Asia Pacific organisations are leading all other regions in data and analytics maturity according to a new survey from Gartner; however, the bar is set low, with a whopping 91 per cent of organisations worldwide reporting that they have not yet reached a transformational level of data and analytics maturity.
‘Survey Analysis: Traditional Approaches Dominate Data and Analytics Initiatives’ reports the findings from an online survey of 196 organisations in Asia Pacific, North America and EMEA undertaken in Q2 2017.
The survey found that 48 per cent of organisations in Asia Pacific reported their data and analytics maturity to be in the differentiating and transformational levels of maturity, which are the top two levels assigned by Gartner. This result was positive in comparison to 44 per cent in North America and just 30 per cent in EMEA.
A full 60 per cent of respondents rated themselves at level 1 – basic, level 2 – opportunistic and 3 – systematic, while only 9 per cent reported their organisations at level 5 – transformational, which is the top level.
“Most organisations should be doing better with data and analytics, given the potential benefits,” said Nick Heudecker, research vice president, Gartner.
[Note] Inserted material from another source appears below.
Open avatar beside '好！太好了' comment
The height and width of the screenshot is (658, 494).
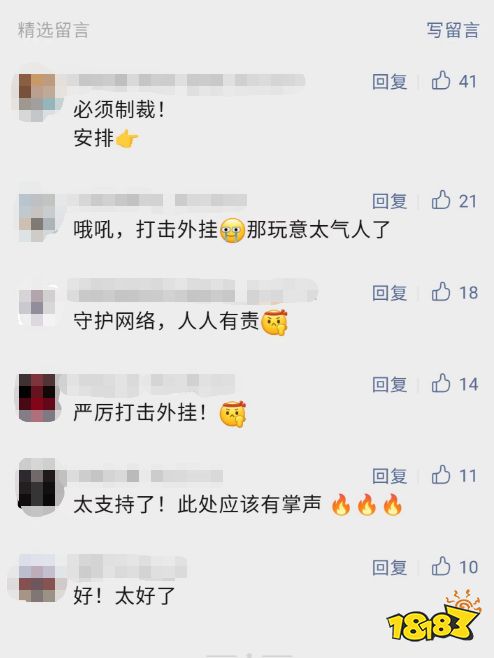37,578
This is especially true since data and analytics have consistently been named a top investment priority for CIOs over the past several years.
“Organisations at transformational levels of maturity enjoy increased agility, better integration with partners and suppliers, and easier use of advanced predictive and prescriptive forms of analytics. This all translates to competitive advantage and differentiation,” said Heudecker.
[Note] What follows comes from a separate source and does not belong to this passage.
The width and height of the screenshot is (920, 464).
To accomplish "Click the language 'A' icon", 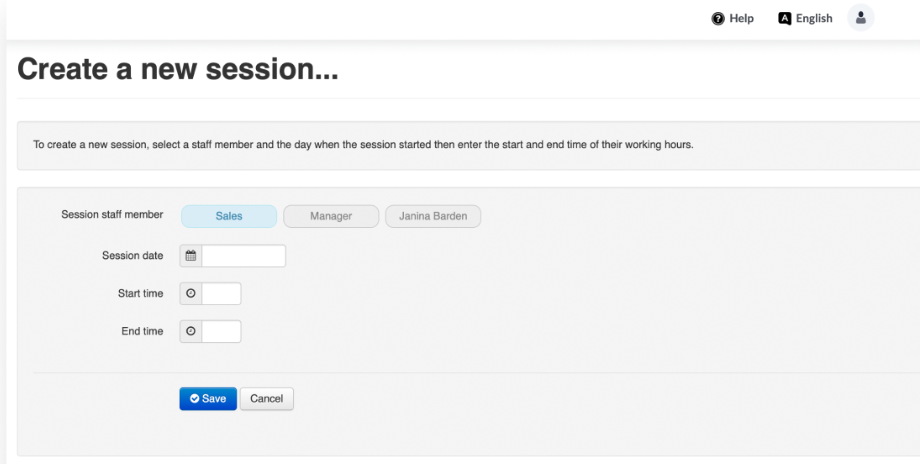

“Don’t assume that acquiring new technology is essential to reach transformational levels of maturity in data and analytics,” he said, recommending a focus on improving how people and processes are coordinated internally and expanding to also focus externally.
The survey reported that 64 per cent of organisations still consider enterprise reporting and dashboards to be their most business-critical applications for data and analytics. Other traditional data sources including transactional data and logs also continue to be ranked highly. A full 54 per cent of respondents ranked improving process efficiency in the top three problems they look to data and analytics to solve, while 31 per cent of respondents listed each of customer experience enhancements and new product development in second place.
When it comes to barriers, the survey identified the three most common as: defining data and analytics strategy; determining how to get value from projects; and solving risk and governance issues. Jim Hare, research vice president, Gartner said these barriers represent a point in time, consistent with what Gartner hears from organisations at maturity levels 2 and 3.
On-premise deployments account for 43-51 per cent of deployments worldwide, with pure public cloud deployments at 21-25 per cent, and hybrid environments at 26-32 per cent.
“Today, most public cloud workloads are new and we won’t see the percentage of cloud use rise until legacy workloads migrate en masse,” said Hare, predicting this shift will still likely take several years.
Gartner analysts will discuss these trends in more detail at the Gartner Data & Analytics Summit in Sydney on 26-27 February 2018.